1) They don't necessarily need to break all encryption, just knowing who is talking to who and then delivering a tailored payload is their M.O.; The Tailored Access Operations division exists just for this.
2) They didn't build a Yottabyte-scale datacenter for no reason
3) They have the capability to compromise certificate authorities. Pinned certs aren't universal.
4) Speculation, but, Snowden's revelations probably set off an "arms race" of sorts for developing this capability. Lots more people started using Tor, VPNs, and more, so it would almost be dereliction of duty on their part if they didn't dramatically increase their capability, because the threats they are there to stop didn't disappear.
5) ML/LLM/AI has been around for a while, machine learning analysis has been mainstream for over a decade now. All that immense data a human can never wade through can be processed by ML. I would be surprised if they aren't using an LLM to answer questions and query real-time and historical internet data.
6) You know all the concerns regarding Huawei and Tiktok being backdoored by the Chinese government? That's because we're doing it ourselves already.
7) I hope you don't think TAO is less capable than well known notorious spyware companies like the NSO group? dragnet collection is used to find patterns for follow-up tailored access.
I don't understand, all they have to do is tap submarine cables, why is that infeasible now? What specific thing do you think they were collecting before that they can't now?
Metadata is extremely valuable!! lots of things can be inferred from it. In other comments I've decried companies like slack including your password reset or login codes in the email subject for example. They can take any packet and trace it back to a specific individual, even if you're on Tor, chaining VPNs,etc.. without decrypting it. They can see what destinations you're visiting. they can build a pattern of life profile you and mine that. The ad industry does much of this without access to global internet traffic captures already lol.
◇ ◇ ◇ ◇
### Tasks
- a) Decide whether each statement agrees with the comment on surveillance capabilities, answering yes or no and quoting the words of the comment that decide it: (i) machine learning analysis has been mainstream for more than ten years; (ii) pinned certificates are in use everywhere; (iii) tracing a packet back to a specific person requires decrypting it.
- b) Carry on the comment on surveillance capabilities from the point where it stops.
The data has no connection to the comment on surveillance capabilities.

### Information supplied
◇ ◇ ◇ ◇
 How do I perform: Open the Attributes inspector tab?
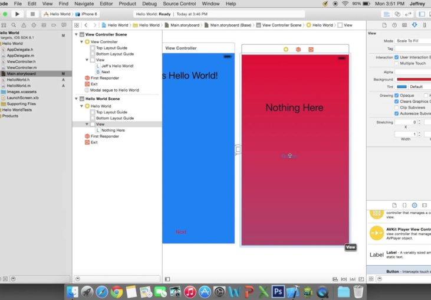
◇ ◇ ◇ ◇
### Responses to the tasks
- a)
(i) Yes: "machine learning analysis has been mainstream for over a decade now"
(ii) No: "Pinned certs aren't universal."
(iii) No: "They can take any packet and trace it back to a specific individual, even if you're on Tor, chaining VPNs,etc.. without decrypting it."

- b)
That's perfectly feasible. It is not feasible to do the same kind of captures as NSA was doing pre-Snowden, when most of that traffic wasn't encrypted.
> In other comments I've decried companies like slack including your password reset or login codes in the email subject for example
That's still just as encrypted as the email body itself.
Active listening is very noisy, we can be very confident they're not doing that at scale.
My whole point is that they're no longer able to do passive listening of unencrypted content and massive scale, but instead are forced to rely on much smaller scale active attacks.
They don't break encryption, they circumvent it. They get into people's computers and access the stored data after it's been decrypted. They stockpile zero day vulnerabilities and use them against their targets in order to install persistent malware. They intercept equipment and literally implant hardware onto the PCBs that let them access the networks. They have access to hordes of government CCTVs. They have real time satellite imaging. They have cellphone tower data.
Yes but I wouldn't say their capabilities have been "greatly" degraded. It's still very much in the "push a button and have someone's entire life history up on the screen" territory.
Degraded would be "it is impossible for them to know anything about people unless they send dozens of human agents to stalk them".
I think going from "lol we can read and store all the emails sent by everybody" to "lol we can hack any specific person and then read their emails" indicates a massive loss of capability.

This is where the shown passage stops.